Rewrite the stretch of the data from the line containing "You are a GUI" through the end of the data, replacing "screenshot" with "screen capture" and changing nothing else. Leave the pictures out of your answer.

◆ Exercise data:
>> Begin
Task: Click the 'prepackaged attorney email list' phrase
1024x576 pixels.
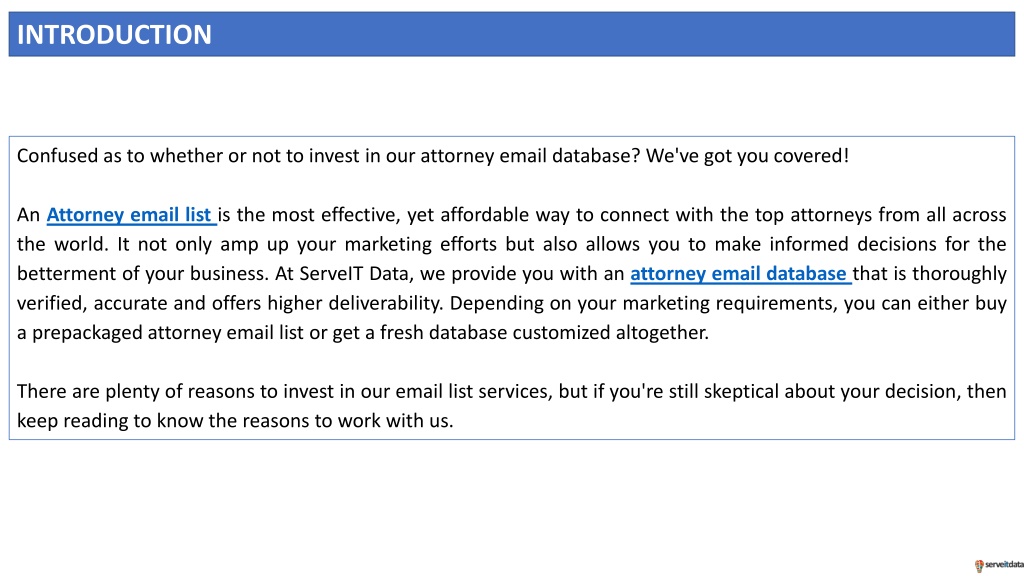Action: click(x=168, y=332)

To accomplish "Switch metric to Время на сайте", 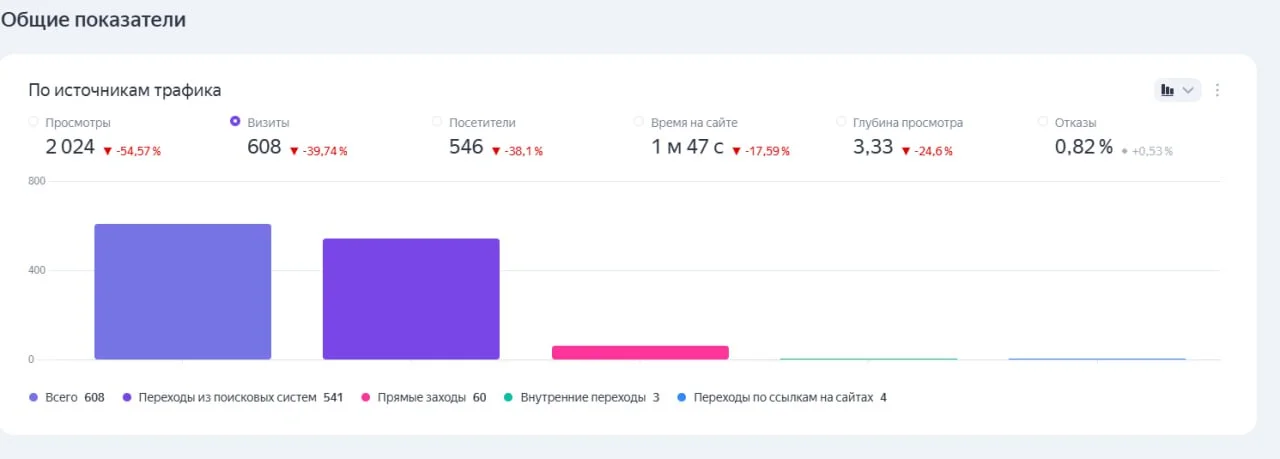I will (x=639, y=122).
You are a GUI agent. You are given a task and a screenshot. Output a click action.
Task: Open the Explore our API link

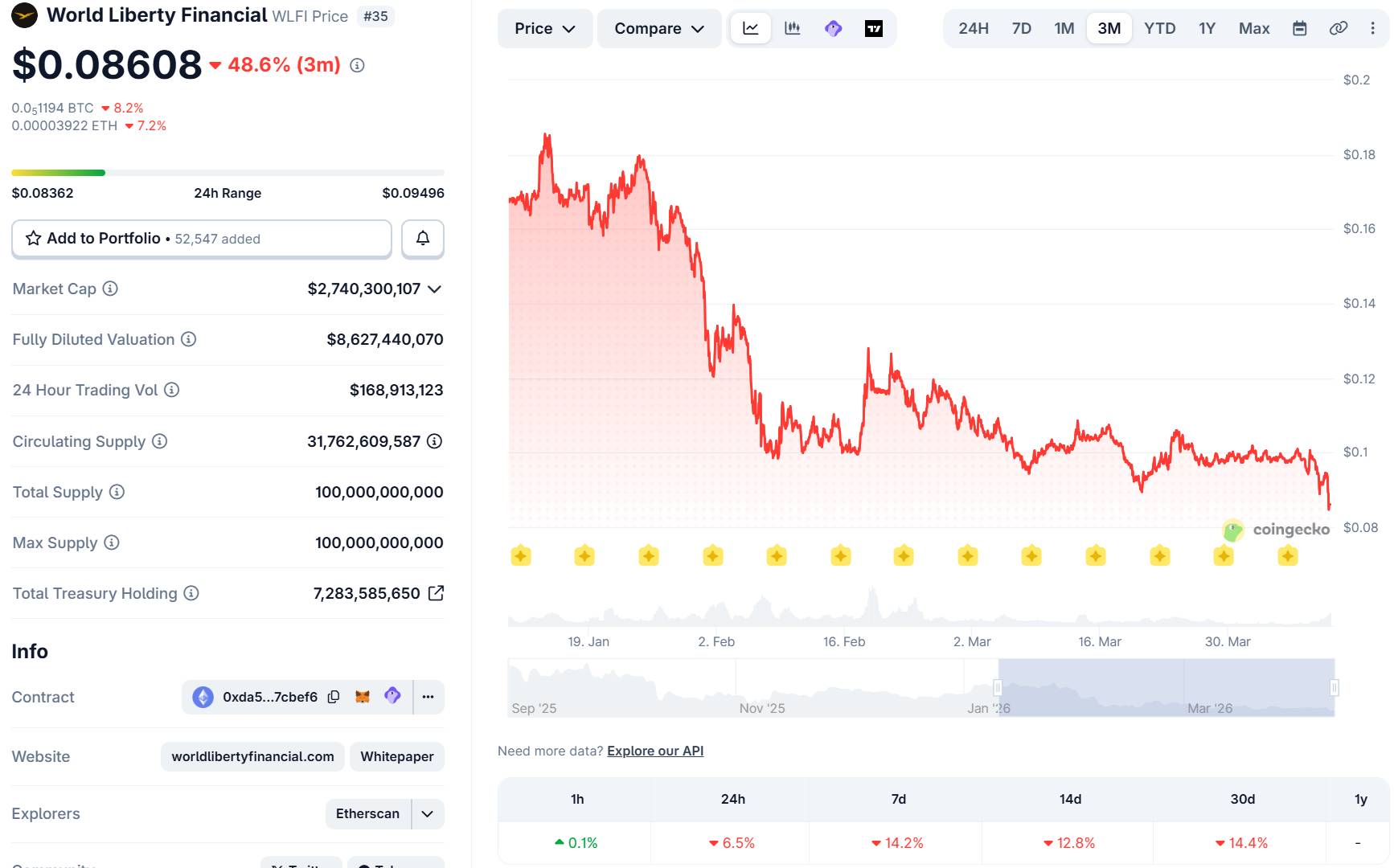click(654, 751)
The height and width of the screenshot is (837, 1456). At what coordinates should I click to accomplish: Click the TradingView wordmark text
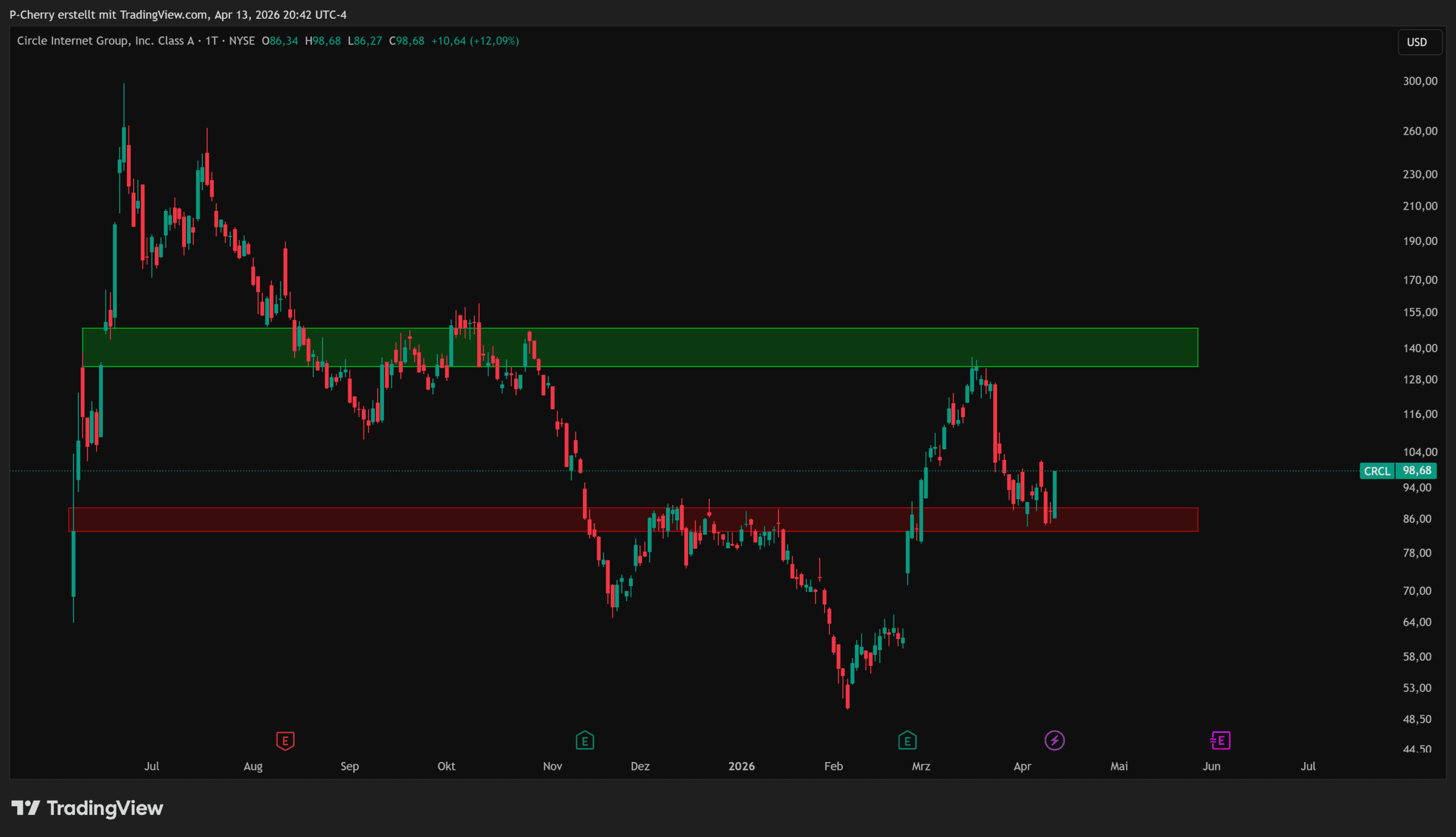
>> End
◆ Written answer:
You are a GUI agent. You are given a task and a screen capture. Output a click action.
Task: Open the Explore our API link

click(654, 751)
The height and width of the screen capture is (837, 1456). At what coordinates should I click to accomplish: Click the TradingView wordmark text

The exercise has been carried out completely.